Dr David McLoughlin has trained young priests for the priesthood for 25 years and taught theology at Oscott College and at Newman University. He has also been a consulter to the Vatican and the Bishops Conference of England and Wales.
Speaking to The Tablet after he gave an address to the National Justice and Peace Network conference in Derbyshire, he said many of today’s seminarians “are caught up in the rituals of the sacramental process in a way that I would regard as unhealthy” because its sense of holiness was focused in a very limited way.
“I don’t know where we have gone wrong. They are all lovely guys ... But when you see a young man on Sunday in a big Roman collar with a cassock with 33 buttons and a cummerbund and he is telling people off for taking the host in their hand – what on earth is going on?
“I think for some of them, the formal elements in religion and the formal elements of priestly dress, is a sort of bolstering and an identity strengthening factor.”
Referring to the Vatican II document on priesthood, "Presbyterorum Ordinis", he said the use of the two words – presbyter and sacerdos – had resulted in two models and that the tension between the two remained unresolved.

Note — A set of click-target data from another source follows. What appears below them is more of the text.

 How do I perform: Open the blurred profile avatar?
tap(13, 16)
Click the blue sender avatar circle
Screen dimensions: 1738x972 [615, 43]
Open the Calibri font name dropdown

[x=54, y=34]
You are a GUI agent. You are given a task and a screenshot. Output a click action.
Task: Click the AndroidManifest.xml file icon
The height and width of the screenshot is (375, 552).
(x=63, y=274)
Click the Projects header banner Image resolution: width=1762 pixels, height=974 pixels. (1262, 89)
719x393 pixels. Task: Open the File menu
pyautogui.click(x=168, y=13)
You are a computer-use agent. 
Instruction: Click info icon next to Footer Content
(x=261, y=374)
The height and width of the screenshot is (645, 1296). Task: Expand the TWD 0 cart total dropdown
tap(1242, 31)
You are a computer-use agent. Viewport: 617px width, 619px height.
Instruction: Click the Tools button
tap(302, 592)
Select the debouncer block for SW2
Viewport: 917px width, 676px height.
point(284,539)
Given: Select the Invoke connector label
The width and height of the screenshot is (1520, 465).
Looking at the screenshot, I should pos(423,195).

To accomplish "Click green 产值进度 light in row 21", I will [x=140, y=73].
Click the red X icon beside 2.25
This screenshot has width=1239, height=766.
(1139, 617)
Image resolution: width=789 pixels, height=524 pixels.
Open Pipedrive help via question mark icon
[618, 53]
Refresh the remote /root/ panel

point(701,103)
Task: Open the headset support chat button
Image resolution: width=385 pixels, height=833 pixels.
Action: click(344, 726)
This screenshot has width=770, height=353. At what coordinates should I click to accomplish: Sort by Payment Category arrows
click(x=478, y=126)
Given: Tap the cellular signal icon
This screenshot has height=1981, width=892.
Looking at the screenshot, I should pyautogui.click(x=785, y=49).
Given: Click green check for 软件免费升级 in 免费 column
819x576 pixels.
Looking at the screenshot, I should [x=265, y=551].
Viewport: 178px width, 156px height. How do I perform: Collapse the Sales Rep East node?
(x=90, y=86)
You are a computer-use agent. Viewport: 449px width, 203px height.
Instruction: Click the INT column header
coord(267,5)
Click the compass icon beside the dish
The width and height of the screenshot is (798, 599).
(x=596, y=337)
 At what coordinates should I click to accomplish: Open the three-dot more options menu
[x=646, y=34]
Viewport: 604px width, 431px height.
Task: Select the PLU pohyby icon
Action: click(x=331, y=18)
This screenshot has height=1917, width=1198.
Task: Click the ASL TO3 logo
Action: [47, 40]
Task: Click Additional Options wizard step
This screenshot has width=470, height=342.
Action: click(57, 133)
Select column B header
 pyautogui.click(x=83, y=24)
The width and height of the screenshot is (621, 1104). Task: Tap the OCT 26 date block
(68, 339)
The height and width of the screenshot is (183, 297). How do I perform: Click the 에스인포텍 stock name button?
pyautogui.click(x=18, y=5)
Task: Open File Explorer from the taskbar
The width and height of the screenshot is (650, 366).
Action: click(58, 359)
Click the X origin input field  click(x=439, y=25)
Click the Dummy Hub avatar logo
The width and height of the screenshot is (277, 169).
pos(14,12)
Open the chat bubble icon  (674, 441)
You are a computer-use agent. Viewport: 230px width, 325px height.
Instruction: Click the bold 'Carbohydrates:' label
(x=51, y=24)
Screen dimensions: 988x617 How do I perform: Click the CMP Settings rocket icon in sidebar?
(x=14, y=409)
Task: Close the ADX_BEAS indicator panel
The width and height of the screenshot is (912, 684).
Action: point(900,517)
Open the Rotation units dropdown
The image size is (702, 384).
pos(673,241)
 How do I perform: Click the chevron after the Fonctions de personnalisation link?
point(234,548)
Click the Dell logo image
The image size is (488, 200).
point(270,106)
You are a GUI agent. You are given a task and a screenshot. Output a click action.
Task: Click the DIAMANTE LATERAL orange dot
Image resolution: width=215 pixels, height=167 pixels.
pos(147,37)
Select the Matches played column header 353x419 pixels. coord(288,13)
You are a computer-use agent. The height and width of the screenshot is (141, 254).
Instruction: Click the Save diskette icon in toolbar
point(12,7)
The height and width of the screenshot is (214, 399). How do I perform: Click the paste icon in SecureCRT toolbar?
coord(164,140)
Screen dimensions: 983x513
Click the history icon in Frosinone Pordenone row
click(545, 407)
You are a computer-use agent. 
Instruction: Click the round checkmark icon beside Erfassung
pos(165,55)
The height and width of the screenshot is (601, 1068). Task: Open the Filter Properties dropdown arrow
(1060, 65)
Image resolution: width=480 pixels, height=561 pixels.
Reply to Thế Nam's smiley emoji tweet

“Some priests have settled for a much more ritualistic sacerdotal model. I think a number of our younger priests have gone in that direction because it seems to be purer and more holy.”
According to Dr McLoughlin the most important thing is that the church continues the reconciling work of Christ in the world and reconciling men and women to each other and to God.
“If there is anything gets in the way of that, we should go beyond it. So, if we have a lack of ordained ministers because we settled for celibate priests from the second millennia on, which is only true of the western half of the church not the eastern orthodox, why shouldn’t we change it? There is no profound theological reason why priests have to be celibate, it is just custom.”
He described CDF chief, Cardinal Luis Ladaria’s recent comments on the commission on women deacons as “a damage limitation job” and suggested that the Jesuit was “trying to manage expectations” and manage the conservatives. “A lot of them are in the States and they provide the central church with a lot of money,” he said.